Practice Point: Here defendants’ car was stopped in the shoulder lane for a nonemergency reason when the car in which plaintiff was a passenger struck it from behind. The Second Department held there were questions of fact about whether the car stopped in the shoulder lane was a proximate cause of the accident. The case illustrates the fine line between “furnishing the occasion for an accident,” which is not actionable, and a “proximate cause” of an accident, which is.

 

November 23, 2022
/ Civil Procedure

WHERE AN ACTION HAS BEEN MARKED OFF AS “INACTIVE,” THERE IS NO NOTE OF ISSUE, THERE HAS BEEN NO 90-DAY DEMAND AND THERE IS NO ORDER DISMISSING THE COMPLAINT, RESTORATION TO THE CALENDAR AT ANY TIME IS AUTOMATIC (SECOND DEPT).
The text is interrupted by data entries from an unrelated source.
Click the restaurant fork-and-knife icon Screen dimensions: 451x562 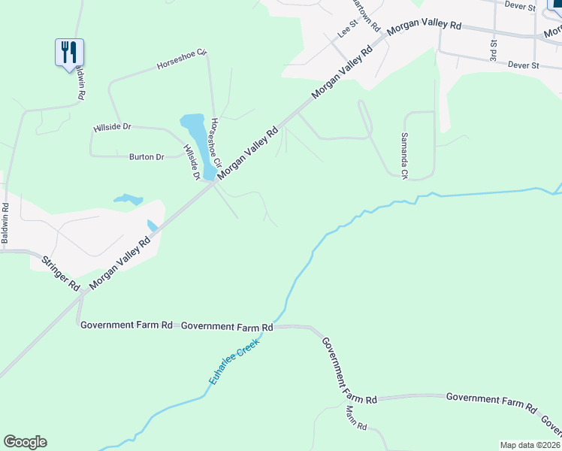pos(69,52)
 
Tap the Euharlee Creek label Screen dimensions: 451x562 pos(234,362)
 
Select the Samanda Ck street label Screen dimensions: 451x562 pos(403,154)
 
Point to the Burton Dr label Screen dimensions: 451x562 pos(147,157)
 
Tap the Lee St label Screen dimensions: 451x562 pos(345,31)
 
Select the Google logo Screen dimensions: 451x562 pos(25,442)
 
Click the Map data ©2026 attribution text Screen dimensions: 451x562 pos(529,445)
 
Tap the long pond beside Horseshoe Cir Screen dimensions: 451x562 pos(195,135)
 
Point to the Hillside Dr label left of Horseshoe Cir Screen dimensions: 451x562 pos(112,128)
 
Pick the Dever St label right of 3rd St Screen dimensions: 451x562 pos(524,66)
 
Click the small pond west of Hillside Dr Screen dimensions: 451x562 pos(128,200)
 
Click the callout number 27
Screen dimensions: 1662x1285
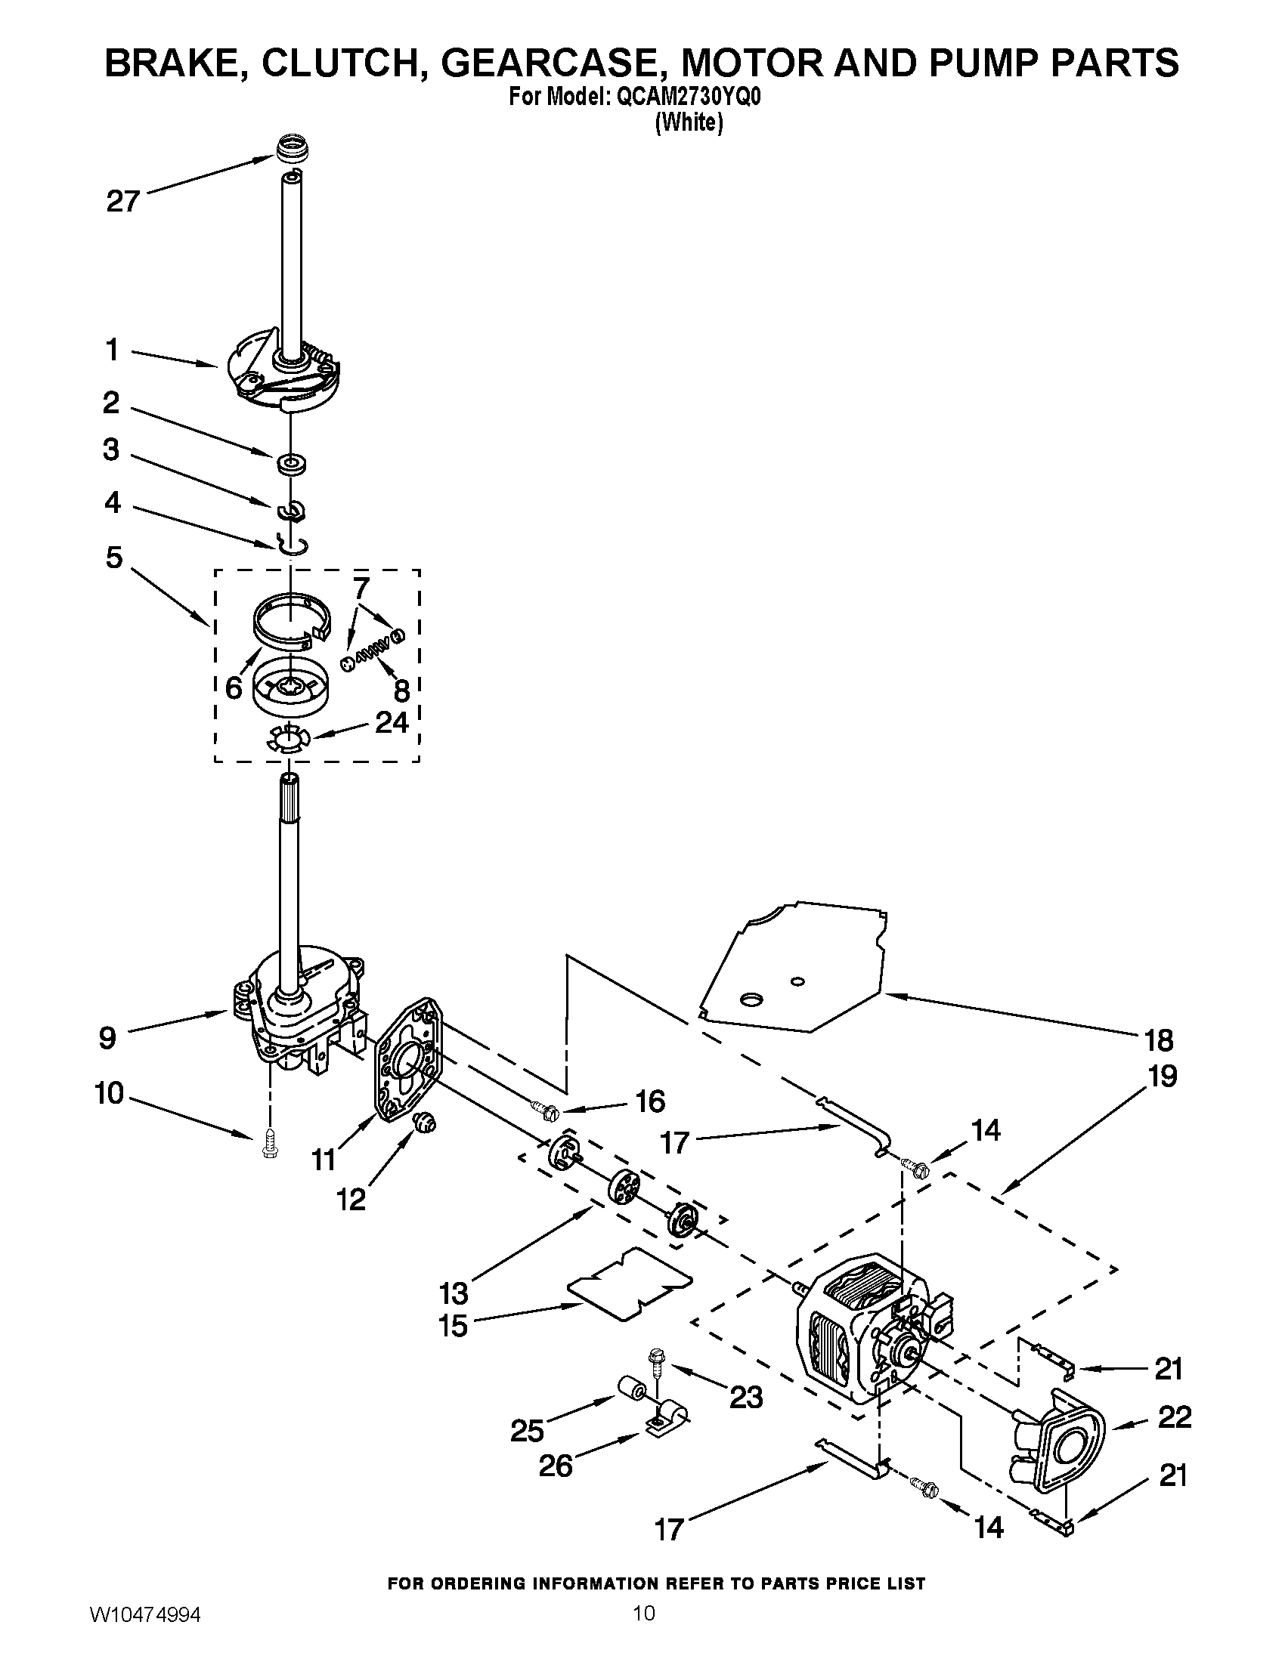pos(122,202)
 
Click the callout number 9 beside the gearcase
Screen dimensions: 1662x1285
pos(107,1037)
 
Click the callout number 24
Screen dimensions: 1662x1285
pos(392,721)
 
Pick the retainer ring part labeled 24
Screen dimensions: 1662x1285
pos(286,740)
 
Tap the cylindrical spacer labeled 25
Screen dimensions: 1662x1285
pos(631,1392)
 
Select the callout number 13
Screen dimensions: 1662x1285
pos(454,1292)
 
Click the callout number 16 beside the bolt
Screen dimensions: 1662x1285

The Second Department, reversing Supreme Court, determined plaintiff’s motion to retore the action to the calendar after it was marked off because plaintiff failed to appear should have been granted. A note of issue had not been filed, there had been no 90-day notice pursuant to CPLR 3216, and there was no order directing dismissal of the complaint. Therefore restoration to the calendar at any time is automatic:

Where, as here, the case was marked “inactive” before a note of issue had been filed, there was no 90-day notice pursuant to CPLR 3216, and there was no order directing dismissal of the complaint pursuant to 22 NYCRR 202.27 for failure to appear at a compliance conference, “‘restoring a case marked “inactive” is automatic'” … . Under these circumstances, a motion to restore the action to the calendar should be granted “‘without considering whether the plaintiff had a reasonable excuse for the delay or whether [it] engaged in dilatory conduct'” … . Moreover, since this action was pre-note of issue and could not properly be marked off the calendar pursuant to CPLR 3404, the plaintiff was not required to move to restore the action to the calendar within any specified time frame … . Thus, contrary to the Supreme Court’s determination, the plaintiff’s motion was not untimely. Fifth Third Mtge. Co. v Schiro, 2022 NY Slip Op 06689. Second Dept 11-23-22

Practice Point: Where a case has been marked off as “inactive,” there is no note of issue, there has been no 90-day demand and there is not order dismissing the complaint, restoration to the calendar at any time is automatic.

 

November 23, 2022
/ Contract Law, Negligence

THE CONTRACT BETWEEN DEFENDANT AIRWAY CLEANERS AND DEFENDANT AMERICAN AIRLINES IN THIS AIRPORT SLIP AND FALL CASE DID NOT ENTIRELY DISPLACE AMERICAN AIRLINES’ DUTY TO KEEP THE BATHROOM SAFE; THEREFORE THE CONTRACT COULD NOT SERVE AS THE BASIS FOR AIRWAY CLEANERS’ LIABILTY TO PLAINTIFF UNDER ESPINAL (SECOND DEPT).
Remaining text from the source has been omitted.